The Fires, though, and most tablets now-a-days, are ' 10 point multi-touch' -- which means that it can read all 5 or 10 fingers.  Which means that many more gestures are available.

A better processor would be necessary for 'mulit-touch'.  Just don't know if the PW2 processor is enough better than the PW1 processor for that to be the case.  And, again, I'd think if it were, they'd be touting it.

That said, I can't see a big need for more than 'two touch' technology when mostly what you're doing is reading.  On tablets there are games and fast typing apps that make use of it. Or, for example, a piano app lets you play more than just 2 keys at a time. 

Improved sensitivity isn't a bad thing, though.


----------



## GBear (Apr 23, 2009)

In the video to which a link was posted, the "flipping" seems to be accomplished with a touch slider that allows one to very rapidly scroll through pages. This appears MUCH better than having to tap for every page turn to flip through a book. I wouldn't think that this would necessarily require either the faster processor or the improved touch technology, but we'll see if they make it available for PW1.

In any case, it's one of the reasons I'm excited about getting a PW2 (or at least telling everyone that it's at the top of my birthday list!). This helps address one of my very few remaining issues with ebooks vs. DTBs.


----------



## Leslie (Apr 7, 2008)

As others have noted, they say:



> Kindle Paperwhite also uses the latest in capacitive touch technology, more accurately responding to the smallest touches.


I am guessing this isn't a big change from the current PW to the new one. The change occurred from the original Touch to the PW. The original Touch used a different Touch technology (and sorry, I don't remember the name off the top of my head) and in the PW it was changed. That is why you can use a stylus with the PW but couldn't with the original Touch.

My thought is that it is likely there isn't a big change in terms of this feature.

L


----------



## Betsy the Quilter (Oct 27, 2008)

Leslie said:


> As others have noted, they say:
> 
> I am guessing this isn't a big change from the current PW to the new one. The change occurred from the original Touch to the PW. The original Touch used a different Touch technology (and sorry, I don't remember the name off the top of my head) and in the PW it was changed. That is why you can use a stylus with the PW but couldn't with the original Touch.
> 
> ...


The Touch used infrared sensors and actually you could turn the pages with lots of things...I used a pencil's eraser end, and I recall people mentioning accidentally turning pages when their sleeve hit it or, in one case, when a fly landed on the screen. The capacitive screen is superior in that sense, as you need to use a finger or a capacitive stylus, which eliminates a lot of accidental touches.

Betsy


----------



## Leslie (Apr 7, 2008)

Betsy the Quilter said:


> The Touch used infrared sensors and actually you could turn the pages with lots of things...I used a pencil's eraser end, and I recall people mentioning accidentally turning pages when their sleeve hit it or, in one case, when a fly landed on the screen. The capacitive screen is superior in that sense, as you need to use a finger or a capacitive stylus, which eliminates a lot of accidental touches.
> 
> Betsy


Thanks, Betsy. This is why you are the technical editor on PW for Dummies. And you are better at remembering stuff off the top of your head than I am (and you might be dealing with a little jet lag, too!).

L


----------



## Lursa (aka 9MMare) (Jun 23, 2011)

I'm not concerned about the new Touch capabilities, whatever they are. I'm fine with how my PW performs that way. It just sounds like a true hardware technology change. 
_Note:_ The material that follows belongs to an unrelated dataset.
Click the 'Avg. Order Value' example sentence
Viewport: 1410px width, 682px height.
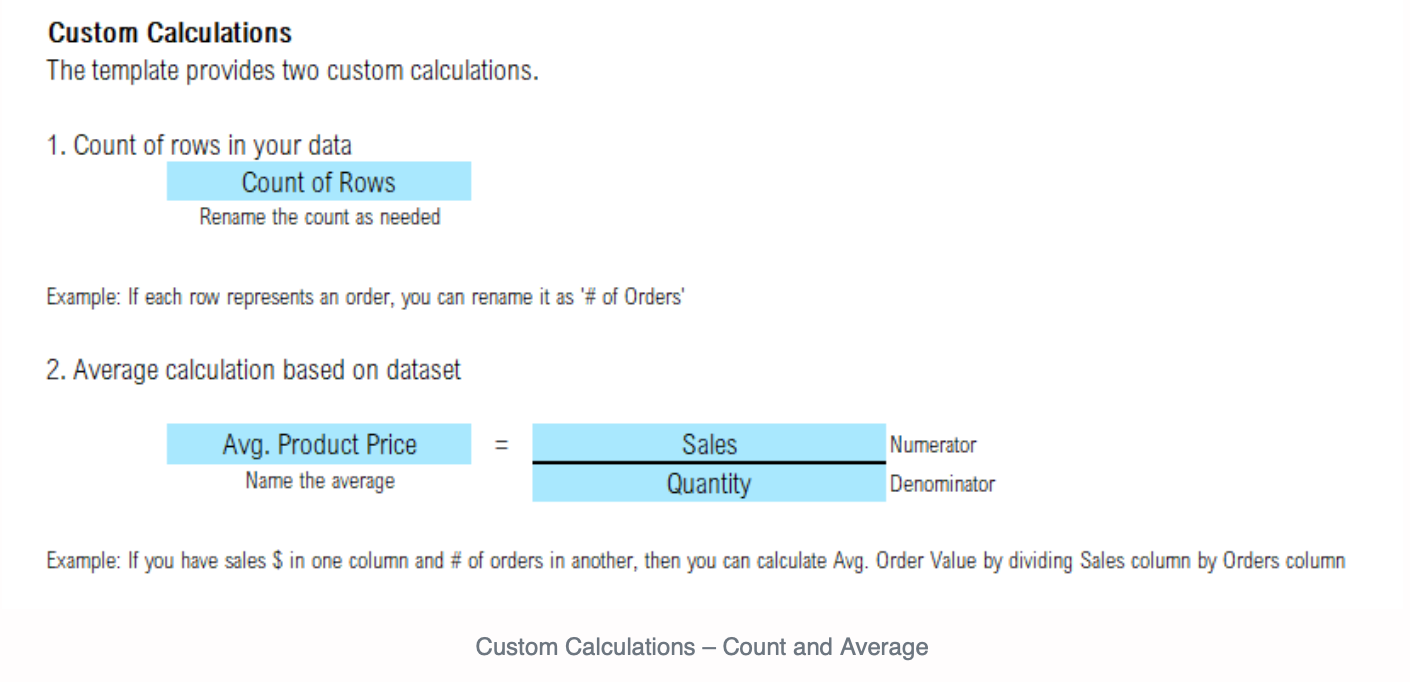[x=695, y=560]
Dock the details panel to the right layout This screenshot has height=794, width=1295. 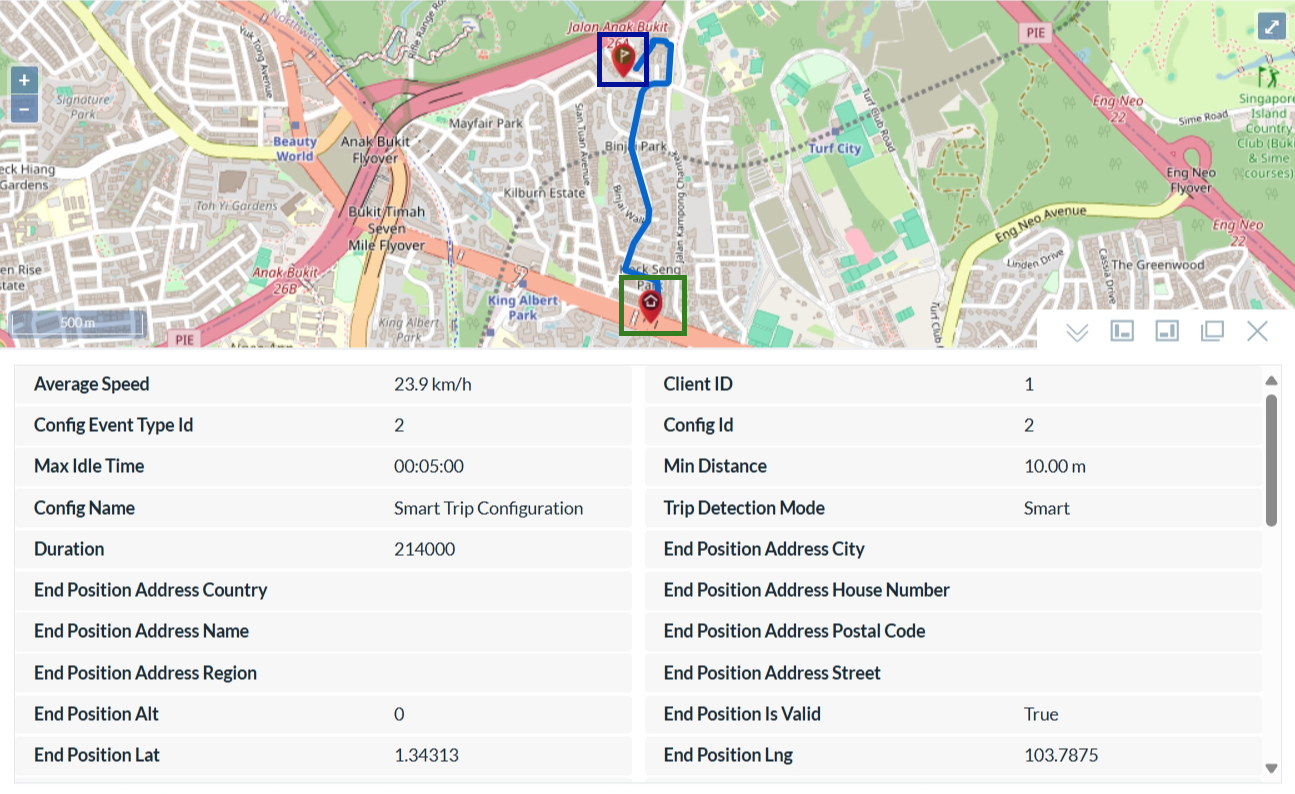tap(1167, 330)
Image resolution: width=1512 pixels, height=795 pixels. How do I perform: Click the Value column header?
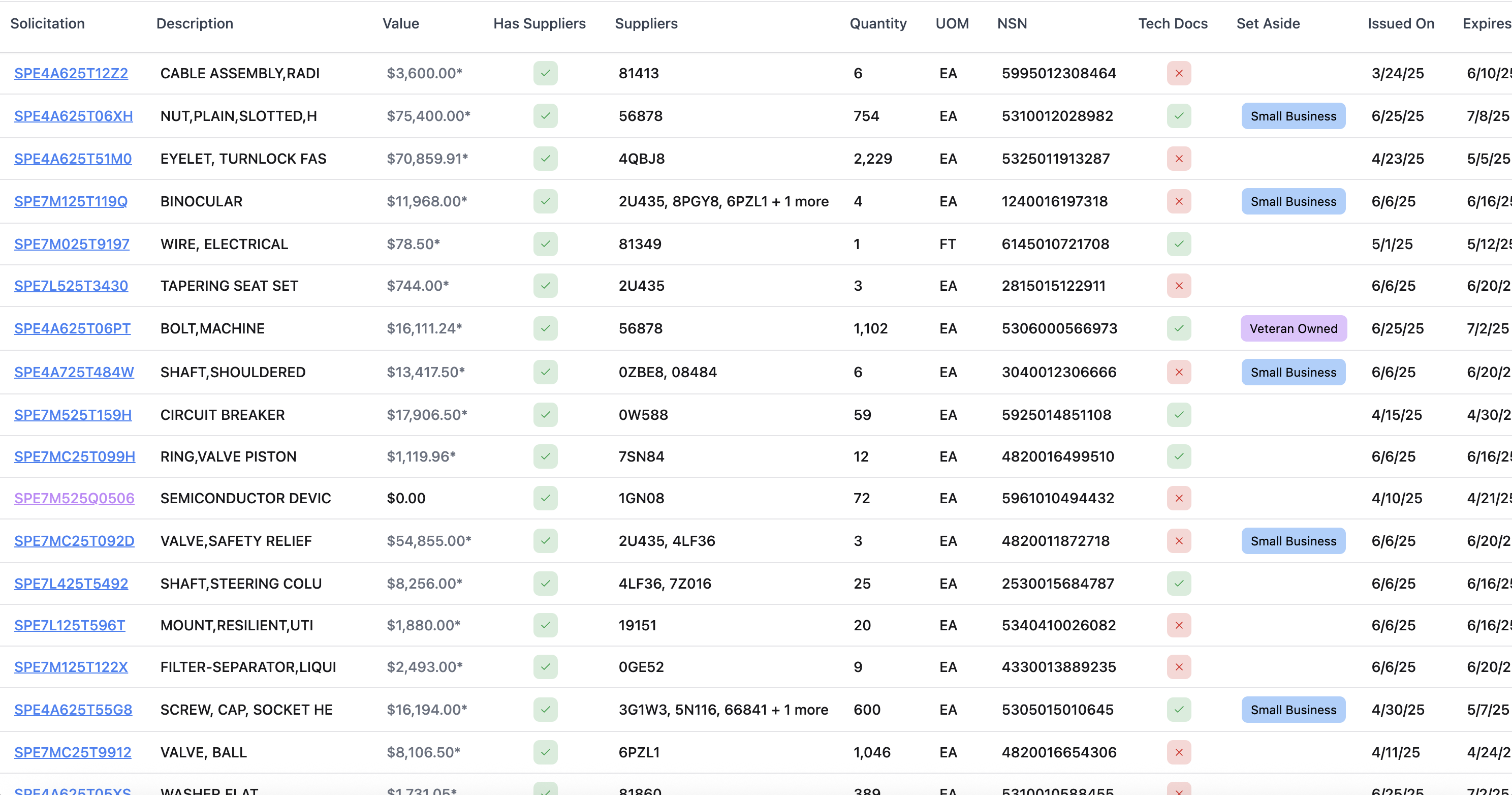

And I'm used to the lighting on mine.

My real hope is for the page flipping feature. Not much else sounded that compelling. Faster is always nice, but mine seems adequate....certainly better than actually turning pages!


----------



## Betsy the Quilter (Oct 27, 2008)

Leslie said:


> Thanks, Betsy. This is why you are the technical editor on PW for Dummies. And you are better at remembering stuff off the top of your head than I am (and you might be dealing with a little jet lag, too!).
> 
> L


----------



## Toby (Nov 25, 2008)

Thanks! I downloaded it today.


----------